Segundo a seleção abaixo, que ligações podem os metadados do processo administrativo do requerente incluir?

* **Seleção**:
□ □ □ □ □ □ □
Por outro lado, este direito de acesso ao processo pode igualmente abranger o acesso aos metadados do processo administrativo do requerente, isto é, dados que integram a estrutura deste processo e que visam descrever, explicar, localizar ou facilitar de outro modo o acesso a tal conteúdo. Com efeito, não se pode excluir que, atendendo à sua natureza e conteúdo, estes metadados constituam «informações constantes do processo do requerente nas quais se baseia ou baseará a decisão», na aceção do artigo 23.o, n.o 1, da Diretiva 2013/32. Isto pode incluir, nomeadamente, ligações a outros procedimentos relativos ao requerente ou aos seus familiares. No entanto, cabe ao órgão jurisdicional de reenvio verificar se não existem objetivos de interesse geral, como os referidos no n.os 37 e 38 do presente acórdão, que se opõem à divulgação destes metadados, procurando um equilíbrio entre os direitos de defesa do requerente e os interesses relacionados com a manutenção da confidencialidade das informações (v., neste sentido, Acórdão de 13 de setembro de 2018, UBS Europe e o., C‑358/16, EU:C:2018:715, n.o 69 e jurisprudência referida).

45

Quanto ao formato mediante o qual os diferentes elementos do processo são transmitidos ao representante do requerente e à sua estrutura, há que salientar, antes de mais, que a redação do artigo 23.o, n.o 1, e do artigo 46.o, n.os 1 e 3, da Diretiva 2013/32 não contém nenhuma regra que enquadre expressamente as modalidades práticas e técnicas do acesso ao processo pelo representante do requerente.

46

Além disso, conforme resulta da jurisprudência recordada no n.o 37 do presente acórdão, a proteção dos direitos de defesa, ao abrigo do artigo 47.o da Carta, incluindo o direito de acesso ao processo, implica que a legislação ou a prática nacionais em causa não constituam uma intervenção excessiva e intolerável, que atente contra a própria substância dos direitos assim garantidos.
□ □ □ □ □ □ □
* **Secção de dados**:

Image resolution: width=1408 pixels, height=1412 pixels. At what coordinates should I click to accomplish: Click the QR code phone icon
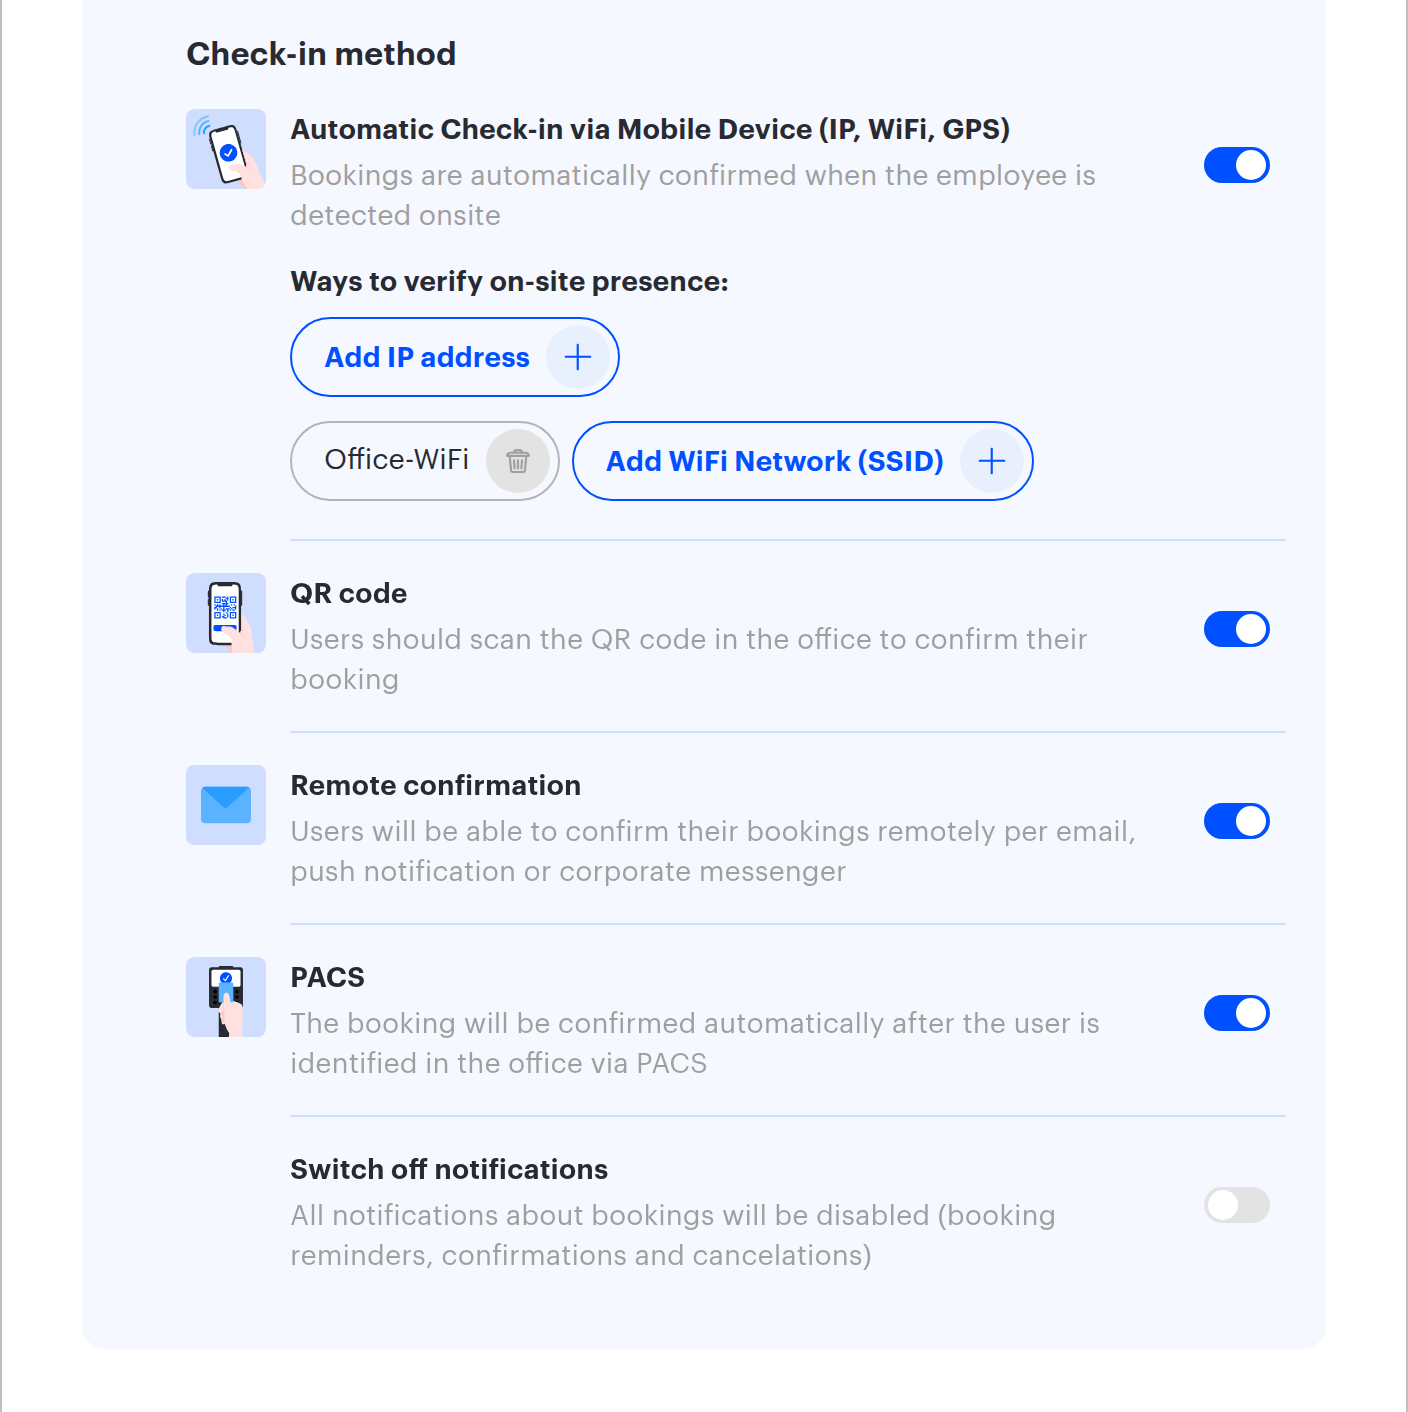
□ □ □ □ □ □ □
* **Resposta correta**: Ligações a outros procedimentos relativos ao requerente ou aos seus familiares.